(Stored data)
= = = =

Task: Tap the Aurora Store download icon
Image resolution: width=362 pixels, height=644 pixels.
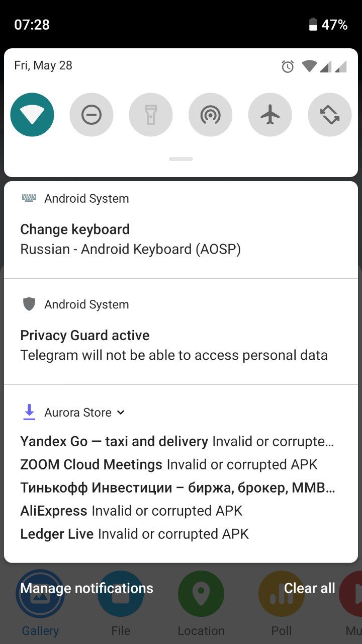Action: click(x=29, y=413)
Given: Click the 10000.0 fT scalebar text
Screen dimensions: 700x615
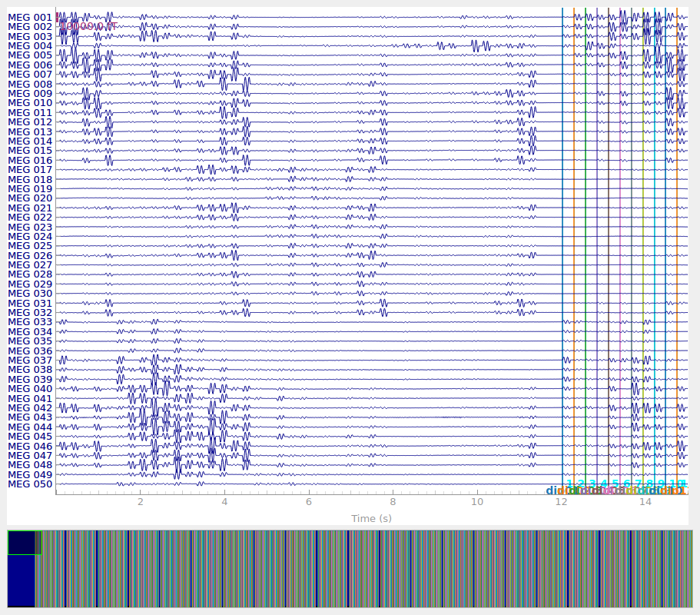Looking at the screenshot, I should [x=88, y=25].
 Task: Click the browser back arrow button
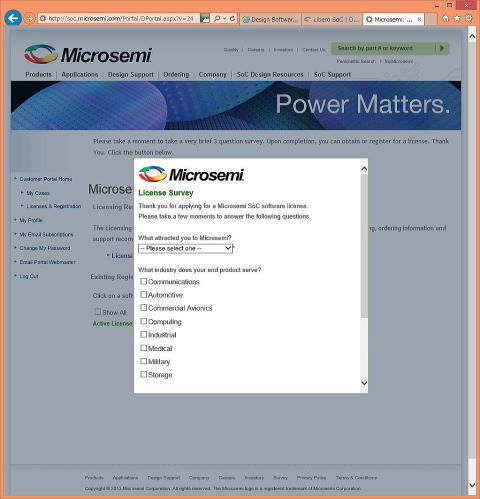(x=13, y=18)
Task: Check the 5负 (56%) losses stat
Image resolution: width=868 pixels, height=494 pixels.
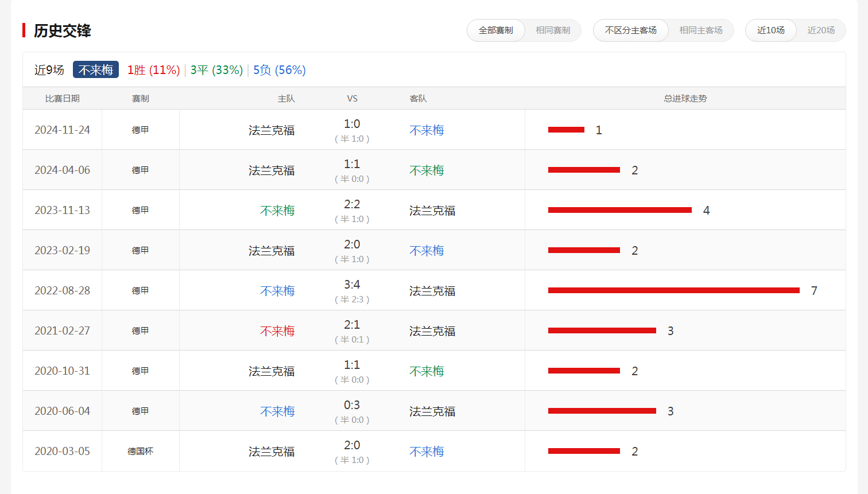Action: 280,69
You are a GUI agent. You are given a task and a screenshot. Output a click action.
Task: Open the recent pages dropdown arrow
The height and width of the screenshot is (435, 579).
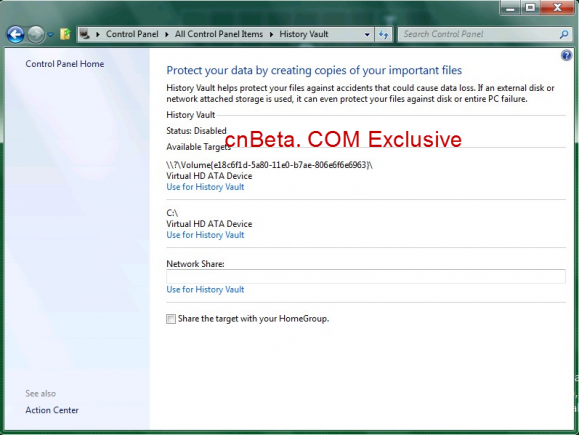tap(51, 35)
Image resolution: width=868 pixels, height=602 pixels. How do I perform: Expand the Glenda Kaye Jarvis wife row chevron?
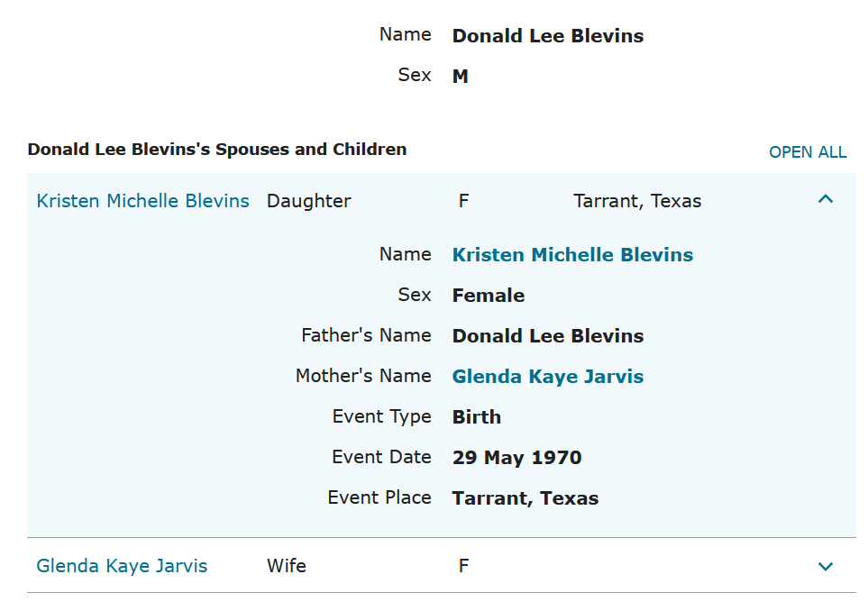825,566
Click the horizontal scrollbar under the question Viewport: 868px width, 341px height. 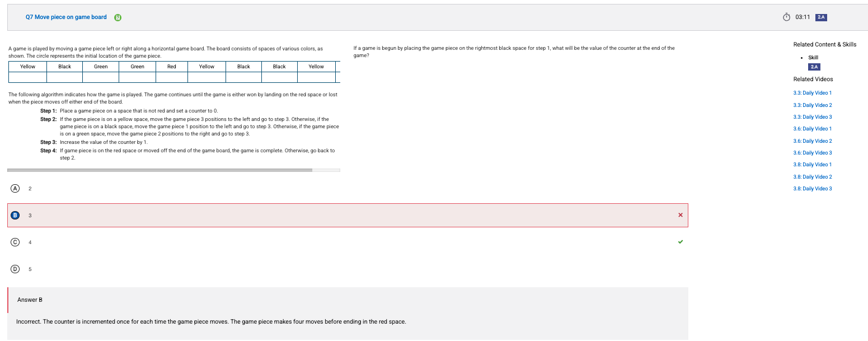(x=159, y=170)
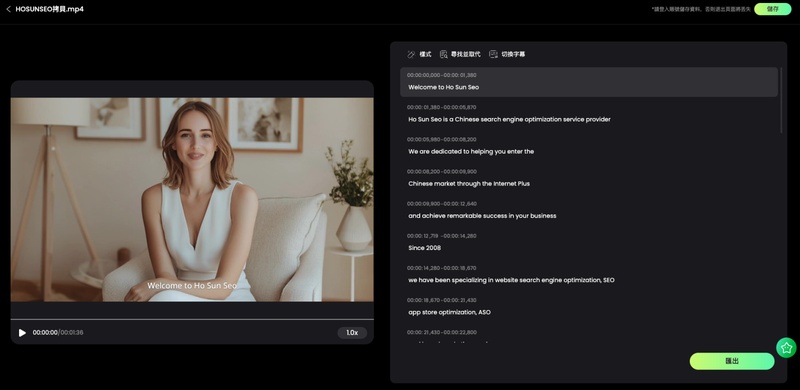
Task: Select subtitle 'Ho Sun Seo is a Chinese search engine'
Action: point(509,119)
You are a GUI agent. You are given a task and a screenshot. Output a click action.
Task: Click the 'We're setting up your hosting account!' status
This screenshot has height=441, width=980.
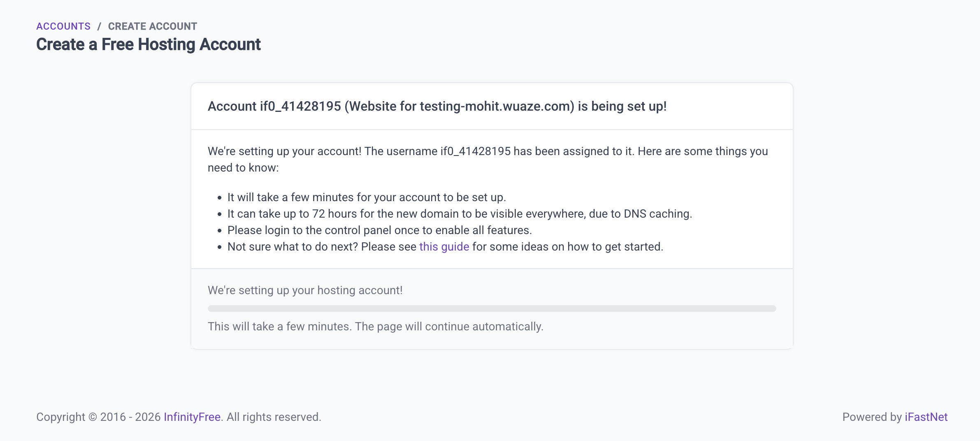click(x=305, y=290)
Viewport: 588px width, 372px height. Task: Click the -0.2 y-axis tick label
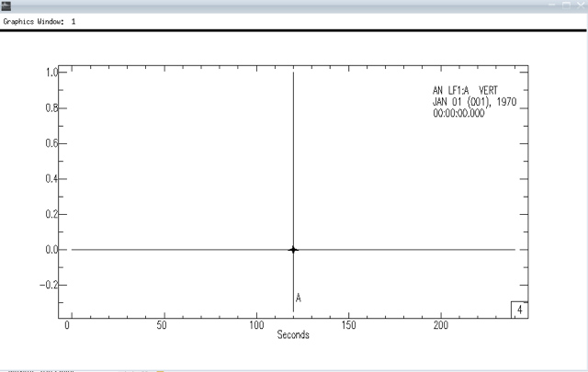[x=50, y=285]
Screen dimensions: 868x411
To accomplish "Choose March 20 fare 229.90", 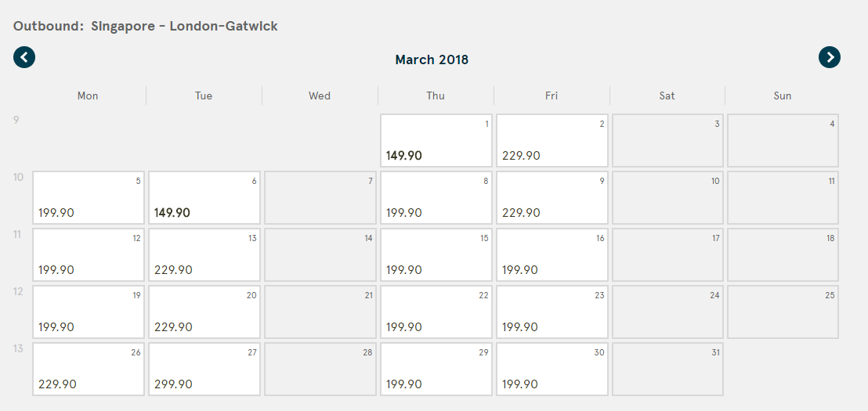I will pyautogui.click(x=204, y=312).
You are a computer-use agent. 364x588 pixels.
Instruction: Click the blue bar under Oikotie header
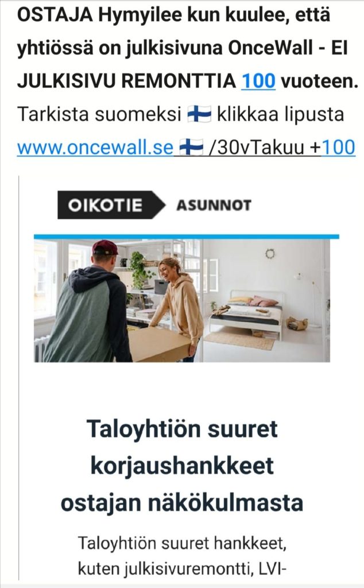tap(187, 237)
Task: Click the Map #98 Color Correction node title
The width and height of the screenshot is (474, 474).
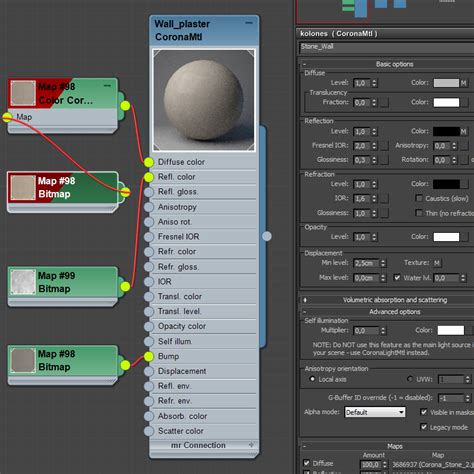Action: pyautogui.click(x=65, y=93)
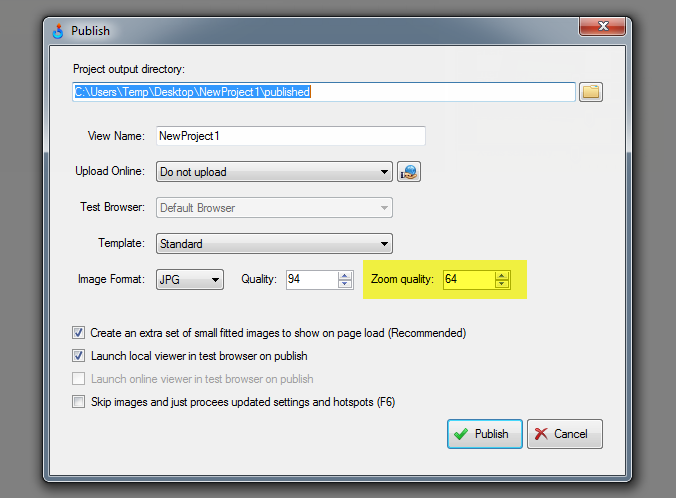Expand the Template dropdown list
This screenshot has width=676, height=498.
tap(274, 244)
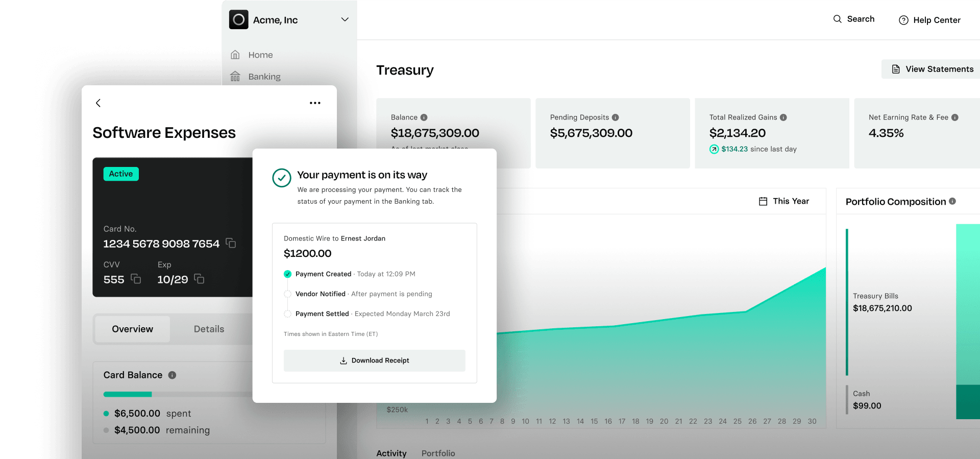Copy the CVV code
Screen dimensions: 980x459
click(136, 279)
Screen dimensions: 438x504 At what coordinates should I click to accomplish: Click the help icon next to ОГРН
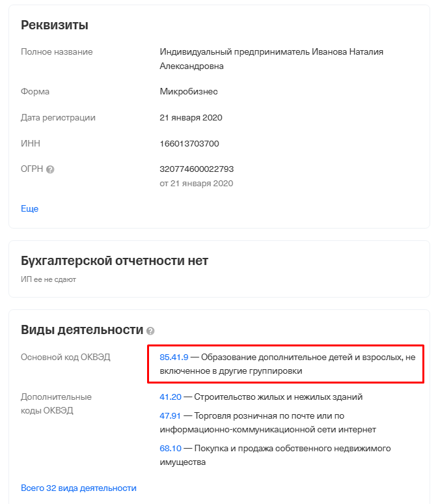[50, 169]
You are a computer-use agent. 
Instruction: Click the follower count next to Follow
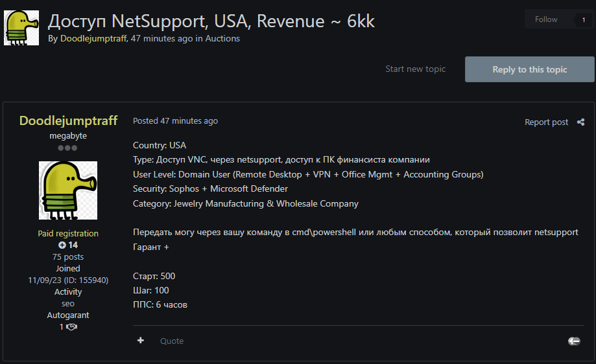tap(583, 20)
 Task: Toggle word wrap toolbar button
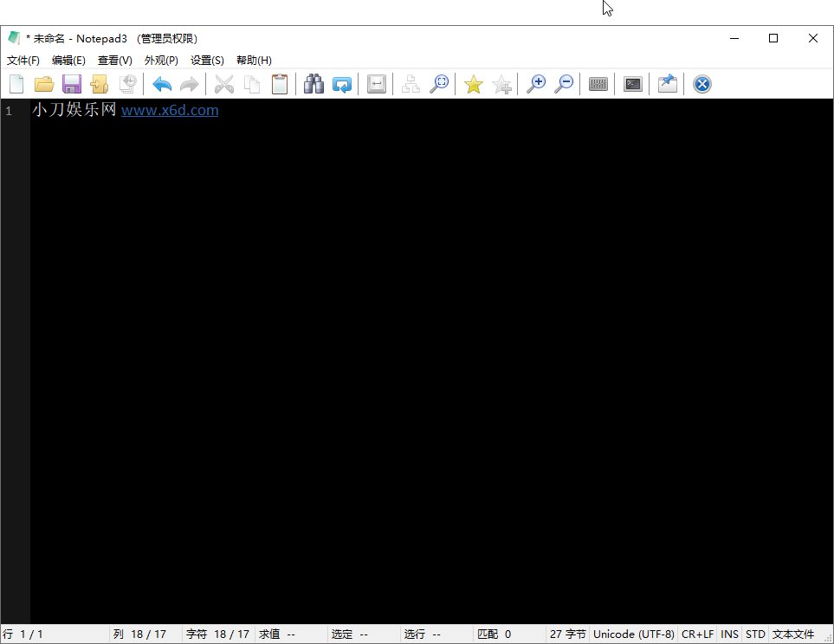click(376, 84)
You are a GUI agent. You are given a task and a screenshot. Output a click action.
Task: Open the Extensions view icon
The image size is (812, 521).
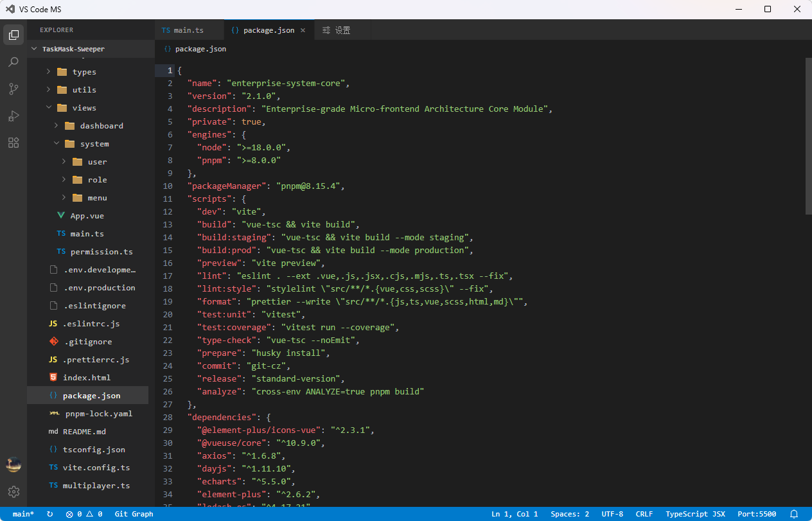tap(13, 143)
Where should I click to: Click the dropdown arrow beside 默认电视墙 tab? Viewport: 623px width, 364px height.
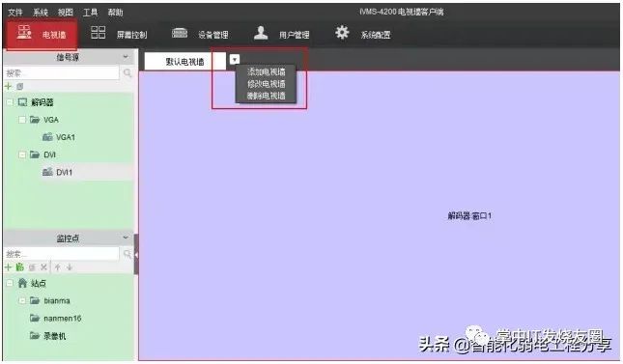(x=235, y=60)
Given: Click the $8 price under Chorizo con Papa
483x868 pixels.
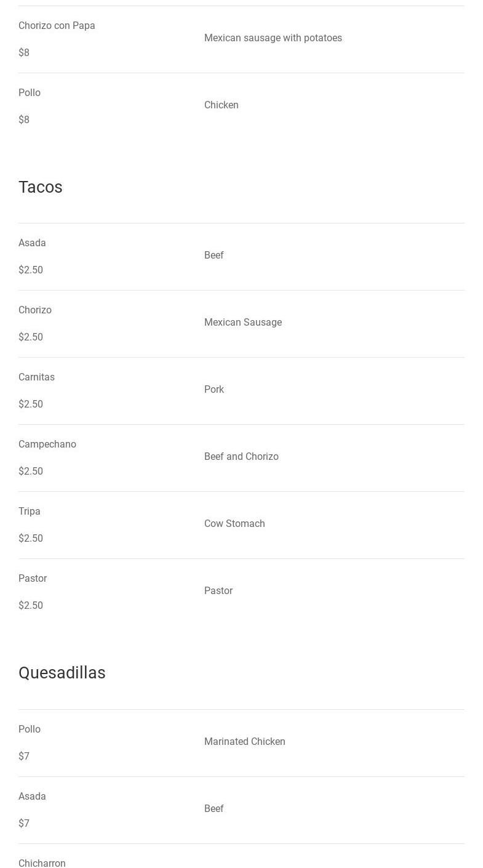Looking at the screenshot, I should point(24,53).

= = = =

AIM OF THE EXERCISE: Only the number is wanted: how many lines of these entries contain the string "Open"?

ANSWER TO THIS TASK: 2